Seattle Mariners Will Pay Chone Figgins to Go Away

Thomas HolmesCorrespondent IIINovember 21, 2012

May 6, 2011; Seattle, WA, USA; Seattle Mariners third baseman Chone Figgins (9) fields a ground ball against the Chicago White Sox in the second inning at Safeco Field. Mandatory Credit: Steven Bisig-US PRESSWIRE

Finally, the long nightmare is over—Chone Figgins is out. 

Chone Figgins may have come to Seattle with good intentions, but he will leave as arguably the worst free agent acquisition in Mariners history.

It was a marriage that quickly went downhill, beginning with the disastrous 2010 campaign and seemed only to get worse with the passage of time. Even when both sides tried to salvage the situation, it failed.

Remember back in spring training this year when the M's cooked up the plan to hit Figgins in the leadoff spot with the hopes it could revive his career? 

It didn't—and given that general manager Jack Zduriencik had run out of options, especially with the need to finalize the team's 40-man roster—it was time to cut the cord. 

On some level you have to figure that even Figgins, in addition to Zduriencik, was relieved to be free of the whole ordeal. 

Figgins can now get on with his life and so can the Mariners, they also shipped outfielder Trayvon Robinson to Baltimore for Robert Andino on Tuesday.

In a trade most of us will forget about by the time we start to pick at the Thanksgiving leftovers in the fridge late Thursday night, the Mariners acquired a 28-year-old utility man who may be able to swing above the Mendoza line.  

Meanwhile, Robinson's stay with the M's was all too brief given his promising start when he first arrived in Seattle. 

Unfortunately, he never really fit within the grand scheme of what the Mariners had in mind when they traded for him. Here's to hoping that he gets the chance to shine in Baltimore—it certainly wouldn't be the first time the M's had that happen.    

Time will tell, but for now I'm not about to get my hopes too high on Andino or the Mariners other acquisition this offseason, Scott Cousins. 

You get the feeling that Zduriencik will continue mining the depths of mediocrity this winter in search for diamonds within a mountain of coal. 

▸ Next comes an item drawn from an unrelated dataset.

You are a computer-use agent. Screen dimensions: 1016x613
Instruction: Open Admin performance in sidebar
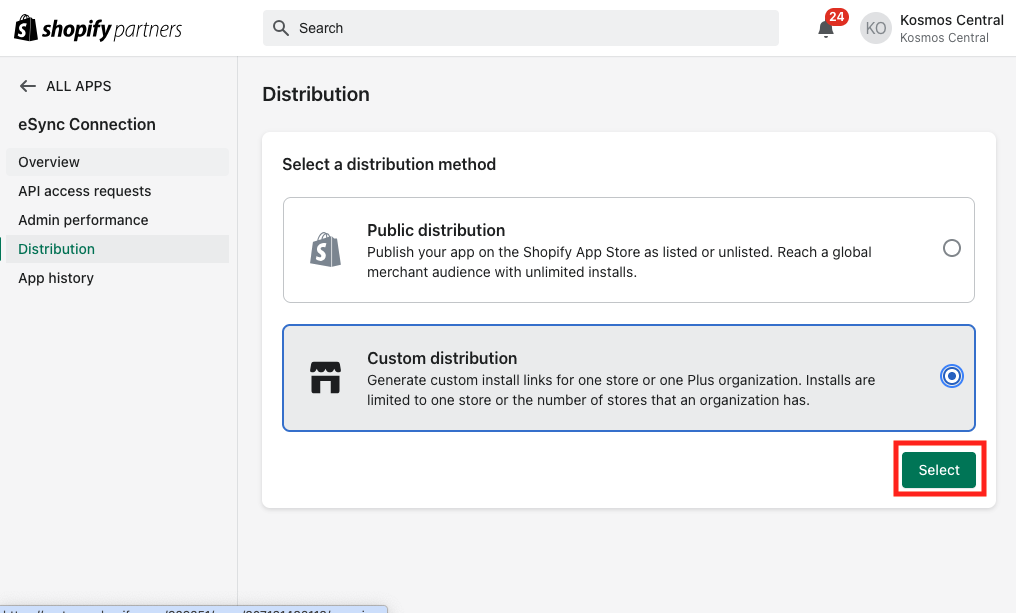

On some level it's admirable that the M's front office is trying to make the most of the situation, on others it's a bit desperate and doesn't inspire much hope. 

Whether the team will sign or trade for someone significant remains to be seen, but with Figgins out of the picture (but sadly still on the payroll) perhaps Jack Z will feel liberated enough to make a big move at some point once again.

Perhaps these moves are all part of a bigger plan and the Mariners are simply getting the minor pieces in place?

We can only hope so. Otherwise, it's going to be a long, cold winter.